I have several conditions and several types of measurements in my data.
I want R to give me the value of the outlier for each pair of condition and type of measurement separately.
So, for example, let's say I have 3 conditions (1-3) and 3 types of measures (A-C) for several participants, with a value x for every row. I want to have the outlier of the values x for condition1&measureA, condition2&measureB etc.
(measure and condition are both non-numerical)
I've tried creating a loop
for(d in unique(data$measure)){
for(c in unique(data$condition)){
data %>%
filter(measure == d, condition ==c) %>%
o <- outlier(data$value) %>%
print(o)
}
}
The idea is that R will run through each condition and measure in a loop, and each time pick out the values that match those and calculate the outliers.
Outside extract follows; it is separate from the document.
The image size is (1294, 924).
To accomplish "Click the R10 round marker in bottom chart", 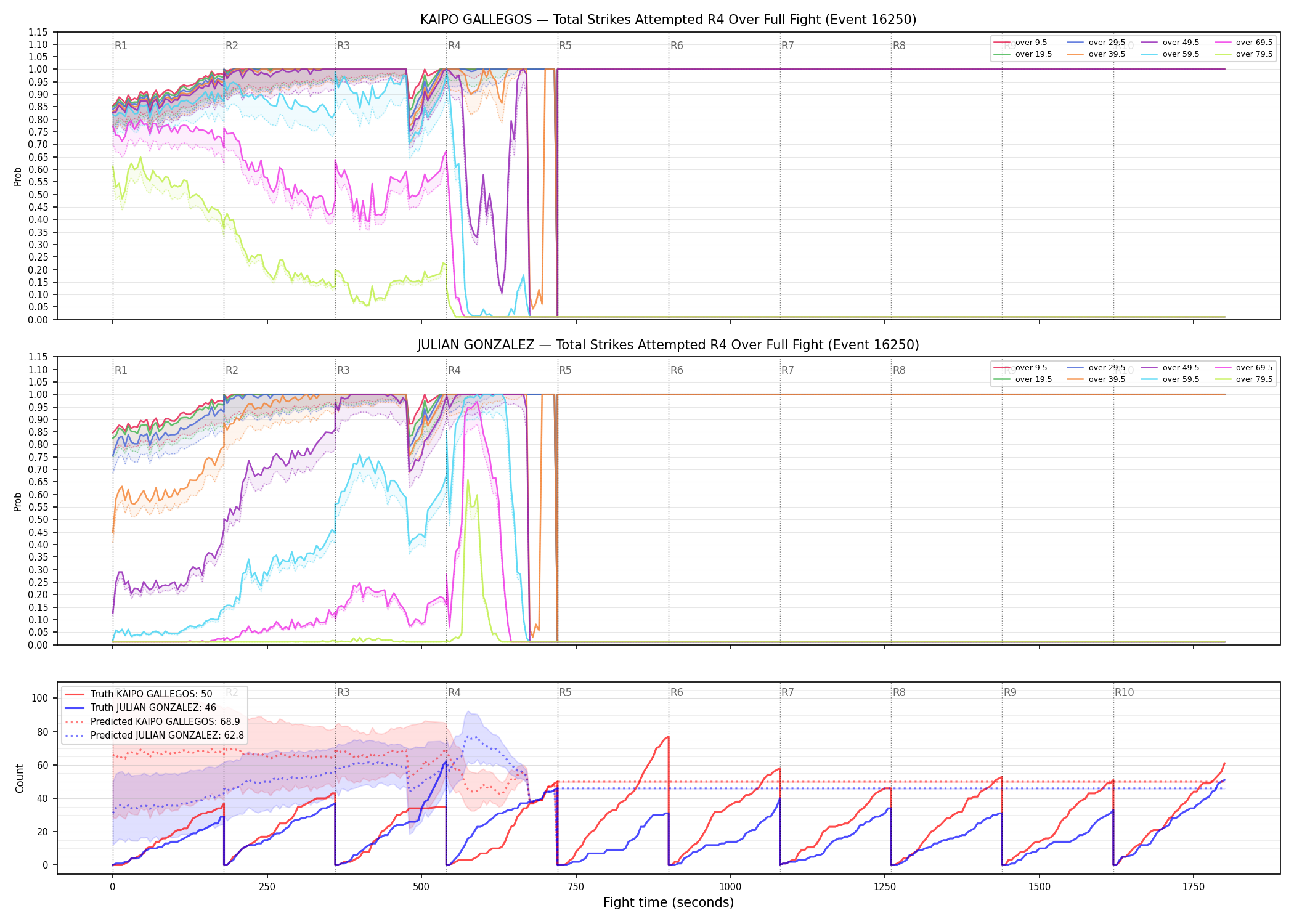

When I run the whole code I get this error message
Error in print.default(., o) : invalid printing digits -2147483648
In addition: Warning message:
In print.default(., o) : NAs introduced by coercion to integer range
(If I run it without the loop e.g. by searching for outliers for a specific condition, it also cannot find the pipe function after the first line.)
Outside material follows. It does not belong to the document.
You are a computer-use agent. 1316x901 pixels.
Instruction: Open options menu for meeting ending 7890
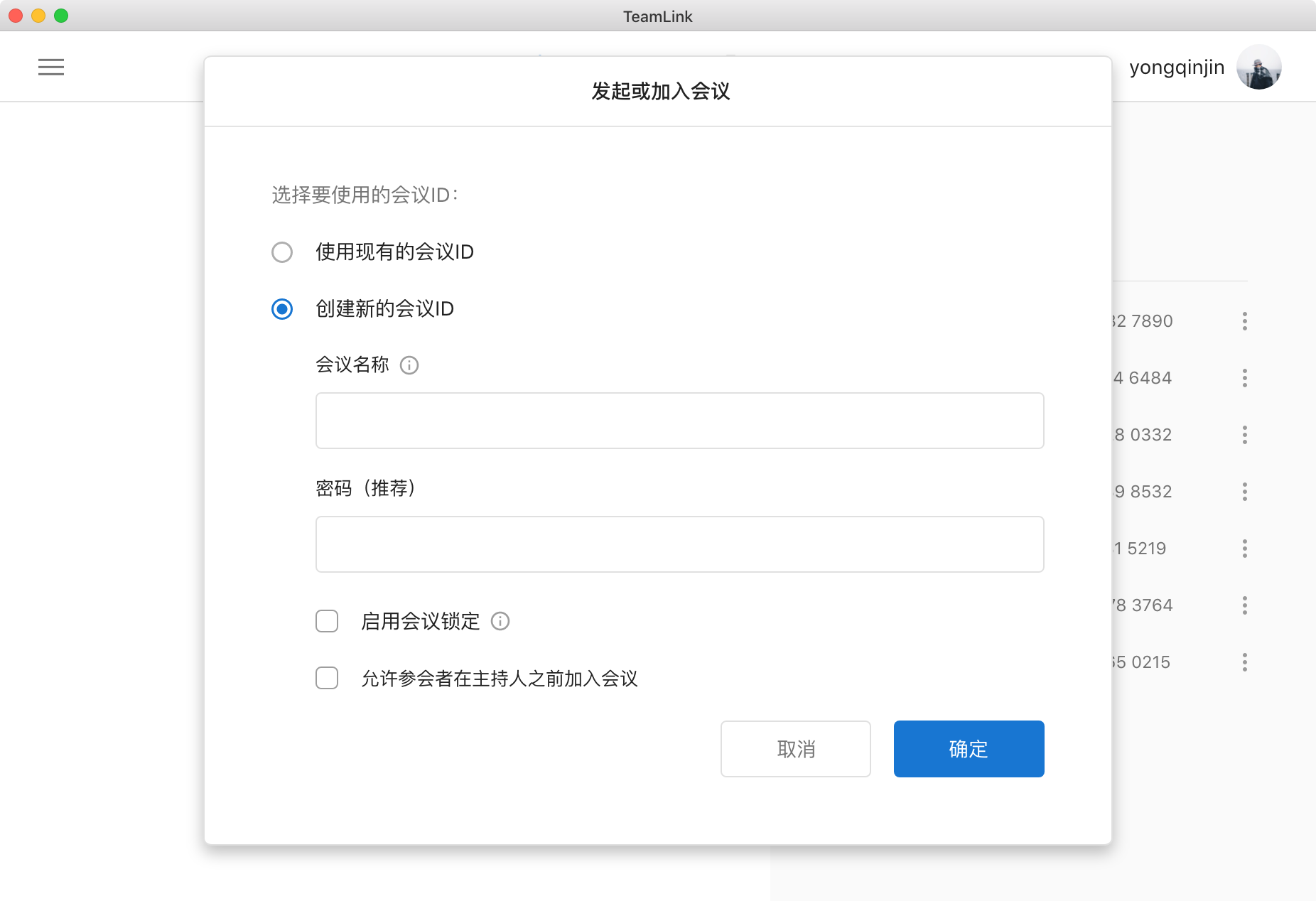[x=1246, y=320]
Any idea on how to code this correctly?
You're already using dplyr
, so I suggest you use group_by
, as it (to me) is a more natural way of dealing with the data.
Also, this part is incorrect syntax:
data %>%
filter(measure == d, condition ==c) %>%
o <- outlier(data$value) %>%
print(o)
Why?
The filter(...) %>%
should be piping to something that accepts a frame, but ... you're sending the output from filter
into an assignment o <- outlier(...)
(and then to print(o)
, which really means print(., o)
where .
is the output from the previous command.
Further, since o
is not yet defined the first time this runs ... you should get an error about object 'o' not found
. You won't get it on subsequent passes in the loop, since it does exist ... but if so then it's the outliers from the previous iteration in the loops. Certainly not what you should be using.
A direct correction of that code might be:
for (...) {
for (...) {
o <- data %>%
filter(measure == d, condition ==c) %>%
do({ data.frame(outliers = outlier(.$value)) })
print(o)
}
}
where o
will be a data.frame
(well, tbl_df
tibble) with three columns: measure
, condition
, and outliers
. The use of do
is required in this case because most non-tidyverse functions ignore group_by
groupings, so we use do
to side-step that problem.
Perhaps this, though, to replace both loops into a single command:
data %>%
group_by(measure, condition) %>%
summarize(outliers = outlier(value)) %>%
ungroup()
I'm assuming that what you want is all outlier values for each unique combination of measure
and condition
, and that the outlier(.)
function returns a vector (of some length >= 1). If no outliers are found, the measure
/condition
pair will not be included ... if this is a factor, then use something like
data %>%
group_by(measure, condition) %>%
summarize(outliers = list(outlier(value))) %>%
tidyr::unnest(outliers, keep_empty = TRUE) %>%
ungroup()